Note that for compliance purposes it will be important that you are able to audit what you have masked: to prove that you have masked what you said you were going to mask.
There are a large number of companies that provide data masking technology. However, data masking is not a standalone function. Before you even begin to mask you will need to be able to discover where sensitive data resides within your environment and for this you will need data (profiling and) discovery capabilities. There are, of course, various independent tools that can do this and using these in conjunction with data masking will be a perfectly acceptable approach. However, the trend is likely to be towards vendors providing integrated capabilities that do both of these things.
It is also worth noting the synergies between data masking and test data management and, given that service virtualisation is also moving closer to test data management we can begin to see the emergence of suites of tools that have a data focus for application development and testing, to complement traditional tools that have a more application focus. In the case of test data management, if that product supports synthetic test data generation then you do not need data masking.
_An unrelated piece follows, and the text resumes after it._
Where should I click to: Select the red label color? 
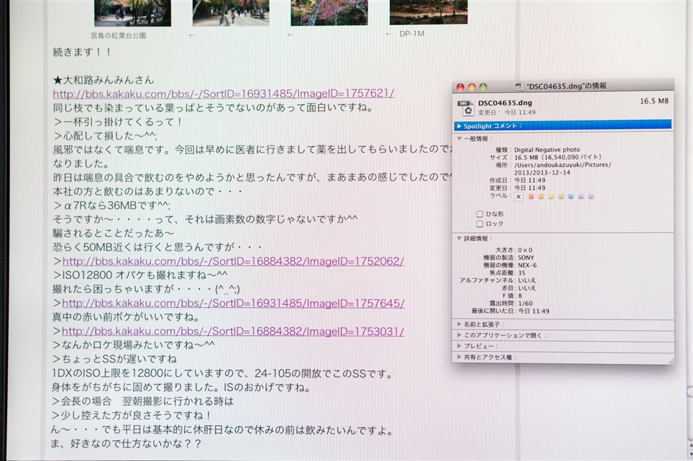click(x=531, y=197)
One significant growth area is in dynamic masking. Static data masking is used in test and development environments which we have largely been describing, while dynamic data masking is used in conjunction with operational data in real-time, although we are also aware of companies using it in development environments. As understood by most of the market this involves dynamically intercepting requests to the database (SQL in the case of relevant sources but whatever is relevant in the case of, say, Hadoop) and masking any sensitive data. This is complementary to, or a replacement of, the sort of role-based access controls that are in use in many environments to prevent, for example, HR employees seeing the salary levels of executives.
Data masking remains an emerging market. When Bloor Research conducted its most recent survey of the market for Data migration in 2011 it found that only a minority of projects that required data masking were actually using tools for this purpose. As the complexities of data masking become more familiar to both organisations and developers alike it is likely that this market will grow significantly.
In the short term this will probably mean that more suppliers appear within the market but in the medium to long term we are likely to see consolidation. Currently, there are lots of products from lots of companies, many with only limited capability that purely address data masking or with products that are limited to only a relatively few sources (for example, being SQL Server specific). The more advanced products tend to come from companies that also offer test data management and these are the ones most likely to survive.
More specifically, dynamic data masking is gaining more interest, with Informatica joining IBM in making a major push into this area. Privacy Analytics, as its name implies, specialises in masking in such a way that you can still do statistical analyses on the data. We are aware that IBM is looking at this possibility. Also, there is a growth in support for synthetic test data generation with GenRocket, Informatica and Rever all joining Grid-Tools in this space. IBM is also interested in this approach.